Jewish Women International
- Abbreviation: JWI
- Formation: 1897; 129 years ago
- Founder: American Jewish women associated with B'nai B'rith
- Founded at: United States
- Type: Social service organization
- Legal status: Active
- Purpose: Empower women and girls, ensure their safety, health, rights, and security; prevent domestic violence.
- Location: Washington, D.C., United States;
- Region served: International
- Services: Social services, advocacy, education
- Fields: Women's rights, domestic violence prevention, social services
- Official language: English
- Affiliations: B'nai B'rith (historically)
- Website: jwi.org

= Jewish Women International =

American nonprofit organization

Jewish Women International (JWI) is a Jewish-American social service organization founded in 1897 by American Jewish women associated with B'nai B'rith, an international Jewish social service organization.

The organization's mission is described as working to empower women and girls of all backgrounds, ensuring their safety, health, rights, and security. The group maintains it is inspired by a legacy of women's leadership and Jewish values. The group cites the Jewish value of Tikkun Olam ("repairing the world") as a guiding Jewish principle for the organization.

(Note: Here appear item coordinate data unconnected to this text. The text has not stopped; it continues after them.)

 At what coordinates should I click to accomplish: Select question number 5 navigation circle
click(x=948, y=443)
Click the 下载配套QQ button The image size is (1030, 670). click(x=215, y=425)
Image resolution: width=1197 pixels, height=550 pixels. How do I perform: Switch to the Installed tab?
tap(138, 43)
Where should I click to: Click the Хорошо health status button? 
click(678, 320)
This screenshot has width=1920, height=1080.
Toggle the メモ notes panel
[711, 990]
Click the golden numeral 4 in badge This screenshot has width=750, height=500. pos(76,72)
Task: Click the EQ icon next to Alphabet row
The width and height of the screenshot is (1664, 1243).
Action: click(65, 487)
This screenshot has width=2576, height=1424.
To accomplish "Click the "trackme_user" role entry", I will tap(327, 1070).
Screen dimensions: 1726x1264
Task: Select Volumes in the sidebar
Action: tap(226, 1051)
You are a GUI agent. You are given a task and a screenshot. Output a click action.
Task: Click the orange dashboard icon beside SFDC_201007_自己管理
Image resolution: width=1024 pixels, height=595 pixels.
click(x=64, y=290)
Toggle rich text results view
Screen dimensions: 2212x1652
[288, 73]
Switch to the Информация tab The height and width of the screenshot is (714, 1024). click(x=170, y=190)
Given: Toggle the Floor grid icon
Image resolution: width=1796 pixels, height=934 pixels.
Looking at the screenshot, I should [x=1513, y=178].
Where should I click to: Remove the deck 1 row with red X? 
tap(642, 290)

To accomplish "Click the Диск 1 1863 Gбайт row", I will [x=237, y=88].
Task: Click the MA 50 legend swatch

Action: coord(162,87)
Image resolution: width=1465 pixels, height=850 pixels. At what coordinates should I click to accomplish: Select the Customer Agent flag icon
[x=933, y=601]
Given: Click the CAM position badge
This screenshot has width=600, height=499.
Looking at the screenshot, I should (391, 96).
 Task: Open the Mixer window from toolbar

A priority for the group is the prevention of domestic violence. JWI was the first Jewish organization to establish an international conference on domestic violence in the Jewish community held in 2003. In the late 1990s, the organization estimated that family members in a sizable percentage of all Jewish households in the United States (estimated between 15% and 25%) experienced domestic violence. And that the rates were similar across the Jewish denominations.

In 2001, the group proposed a long-term strategy to respond to and prevent domestic violence in the Jewish community. Among the issues addressed by the group is the reluctance of Jewish women facing abuse to seek assistance, or delays in seeking assistance. Factors identified with this issue include shame, fear of unfavorable child custody outcomes, and the lack of financial means to seek legal recourse. The term used to describe this shame is "shonda" (a Yiddish term). The group points to the issue of the lack of awareness in the Jewish community and the lack of a vigorous condemnation from rabbinic authorities which may perpetuate the perception of domestic violence as not occurring in the Jewish community.

In 2011, CNN journalist Dana Bash resigned as a trustee of JWI under pressure over its abortion-rights advocacy. A number of conservative blogs had highlighted the group's position on abortion after Bash accepted the trustee position.